Dursun Çiçek kurban verilip dava kapatılacak mı?
Ergenekon soruşturması sürecinde yaşananlar, ihbar mektuplarının doğruluğunu tescil ediyor. Bunun son örneği, ıslak imzalı ‘İrtica ile Mücadele Eylem Planı’nda yaşandı. Orijinal belgenin ortaya çıkması ve Kasım 2009’da Albay Dursun Çiçek’in ikinci kez tutuklanması sürecinde ‘meçhul subay’ın gönderdiği ihbar mektubunda yazılanlar, 8 ayda bir bir gerçekleşti.
Mektupta belirtildiği gibi, Çiçek ve avukatları önce belgedeki yazımların askerî kurallara uygun olmadığını savundu. Islak imza makinesini duruşma salonuna getirdiler. Adli Tıp, Jandarma Kriminal, Polis Kriminal ve TÜBİTAK raporlarına rağmen imzanın makine ile atıldığını ileri sürdüler.
Mektupta, “Soruşturma takipsizlikle sonuçlanmazsa daha az cezayla Çiçek’in kurtulması sağlanacak.” deniyordu. Sivil mahkemede müebbet talebiyle ‘darbeye teşebbüs’ suçundan dava açılınca mektubun son bölümündeki plan devreye girdi. Askerî savcılığın 6 yıla kadar hapis talebiyle hazırladığı iddianame önceki gün açıklandı.
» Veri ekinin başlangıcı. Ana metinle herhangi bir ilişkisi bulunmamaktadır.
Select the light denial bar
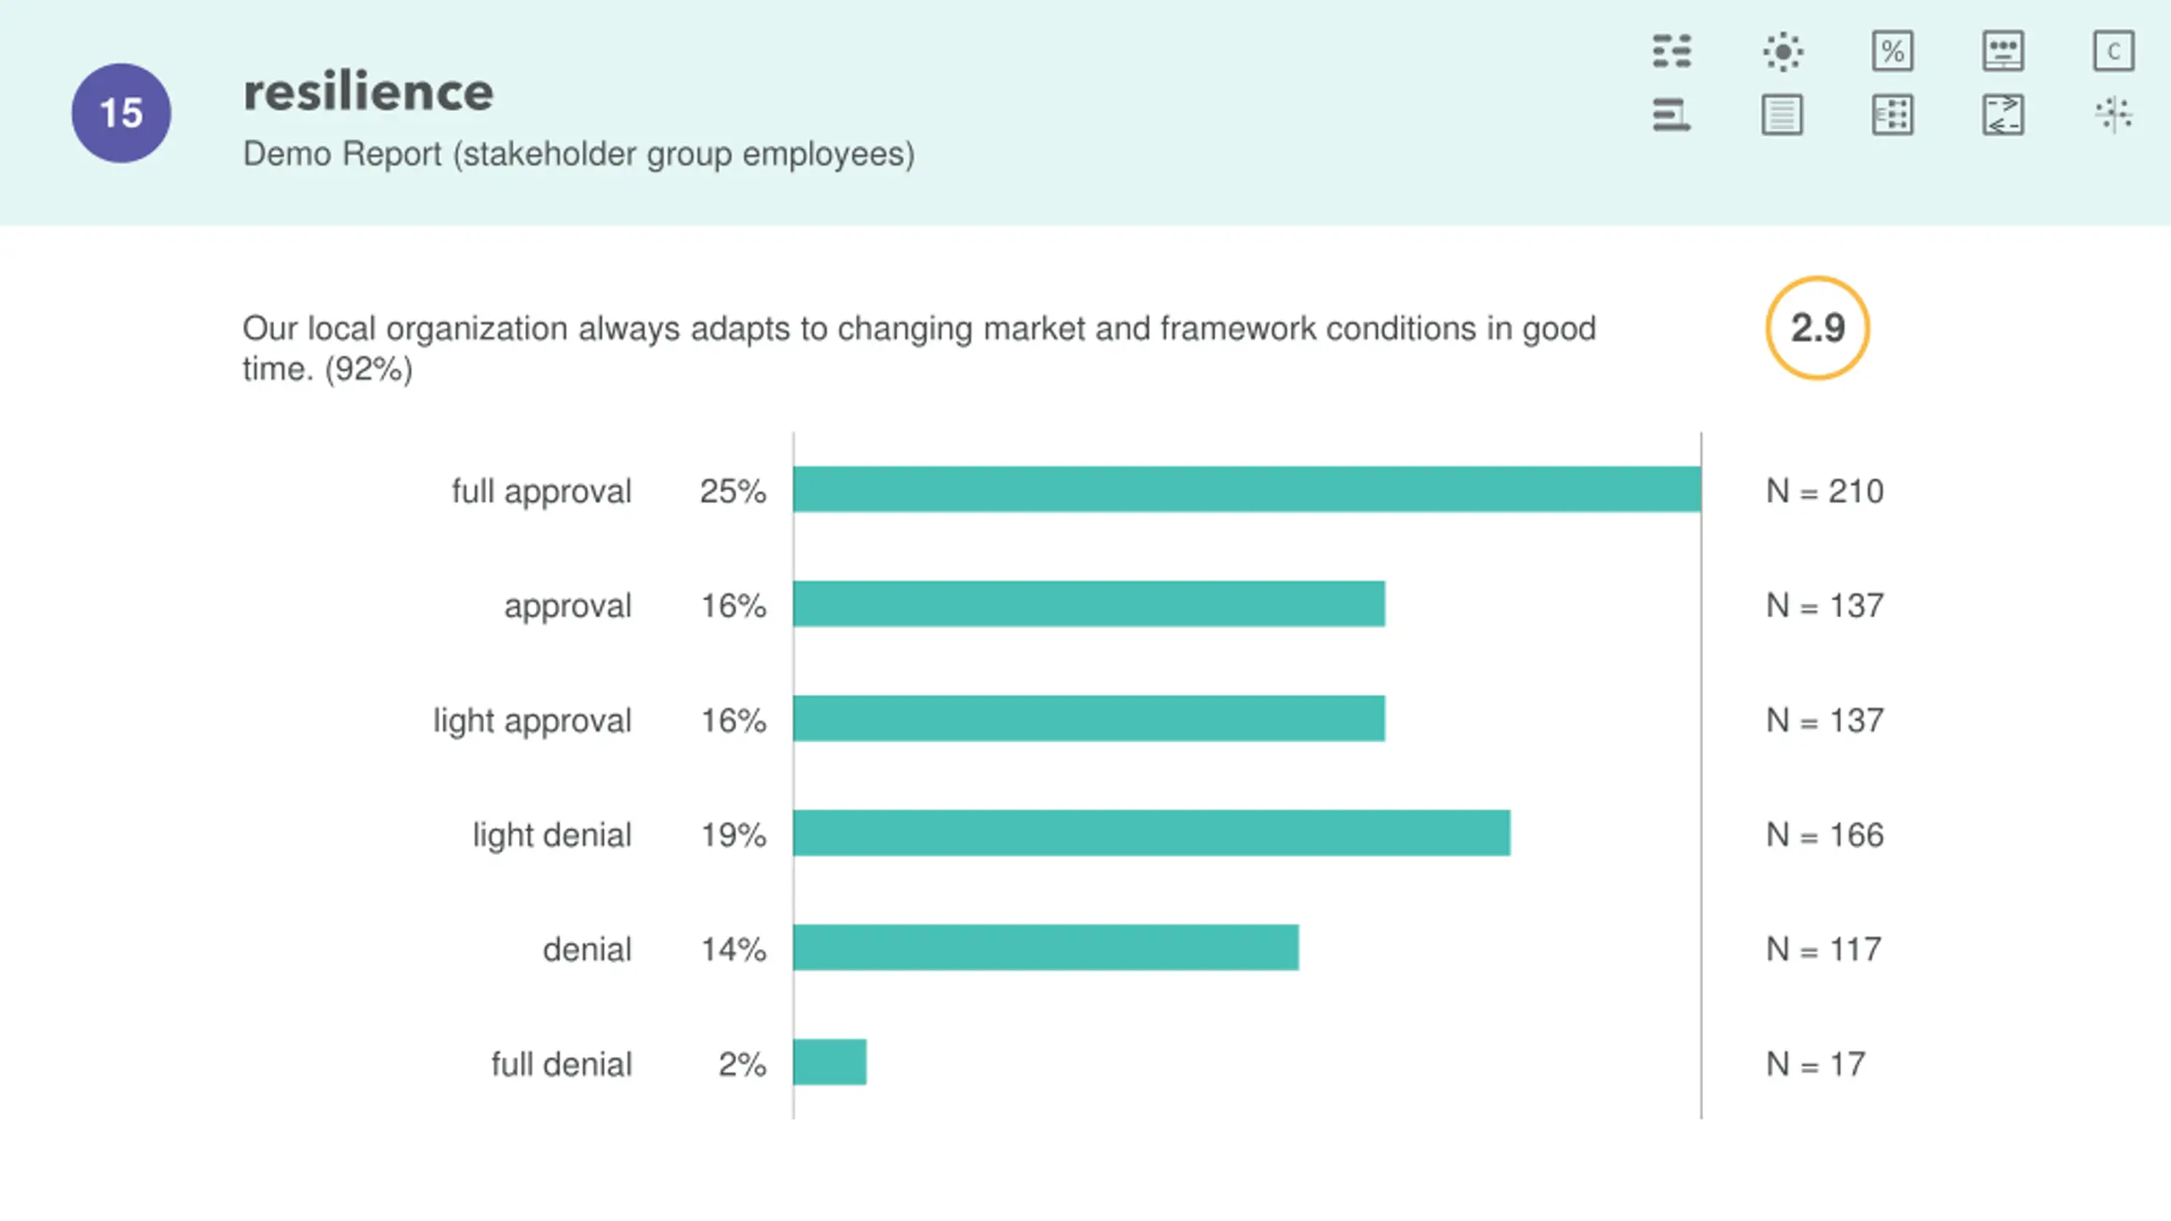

Mayıs ayında hazırlanan iddianame, Genelkurmay Başkanı Başbuğ’un ‘kâğıt parçası’ olarak nitelendirdiği planın gerçek olduğunu tescilledi. Ancak Albay’ın planı yazma gerekçesi olarak ilginç bir iddiaya yer verildi. “Amiralliğe terfi edemeyen Çiçek, kızgınlık sonucu TSK’yı zor durumda bırakmak için bunu yazmış olabilir.” ifadesi, Çiçek’in avukatı Celal Ülgen’i ayağa kaldırdı: “TSK’yı korumak için müvekkilim feda ediliyor. Tepkimizi en sert şekliyle dile getireceğiz.”